Books by William L. Ames

The Lamp of Discernment A Translation of Chapters 1-12 of Bhavaviveka's Prajnapradipa

The Lamp of Discernment A Translation of Chapters 1-12 of Bhavaviveka's Prajnapradipa

Author: William L. Ames Format: Hardback Release Date: 30/01/2020

The Buddhist thinkers of medieval India addressed many of the issues that are still central to Buddhist praxis in the present. One of the most important of those thinkers is Bhaviveka, author of the work known as the Prajnapradipa. Over several years, William (Bill) Ames translated, carefully and precisely, the first twelve chapters of that work, which he has compiled and revised for consistency in this volume.
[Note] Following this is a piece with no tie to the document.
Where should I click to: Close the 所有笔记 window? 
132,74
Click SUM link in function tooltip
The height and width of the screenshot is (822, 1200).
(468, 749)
The Prajnapradipa is a commentary on Nagarjuna's famous, and in the view of many famously difficult, Mulamadhyamakarika-Root Verses on the Middle Way. Central to all Buddhist thought in one form or another is an understanding that the common entities of our experience are transitory and, therefore, unreliable as grounds upon which to base our own happiness, satisfaction, security, and even our own sense of self. As Ames explains in his Introduction, the Madhyamaka pursues this insight further, asserting that all existing entities are lacking in (empty of, sunyata) any intrinsic nature (svabhava). As systematized by later Tibetan scholastics, the Madhyamaka school is understood to have developed into two different forms, the Svatantrika and the Prasangika, a textbook style simplification that has had lasting influence. In this intellectual historiography where movements require specific founders, Bhaviveka is identified as the founder of the Svatantrika. Part of the neo-Romantic rhetoric popular in the second half of the twentieth century was that meditation practice was by itself capable of leading to full awakening, or rather to an unimpeded, direct experience of the true and the real. That view has become increasingly untenable, as meditators have themselves attempted to understand the significance of their own experiences. Those who have turned to the teachings of the Buddhist tradition for that understanding are often confronted by the (only) apparent difficulty of understanding emptiness. Ames' translation of this key work of the Madhyamaka school can contribute to untangling much of the confusion surrounding these ideas.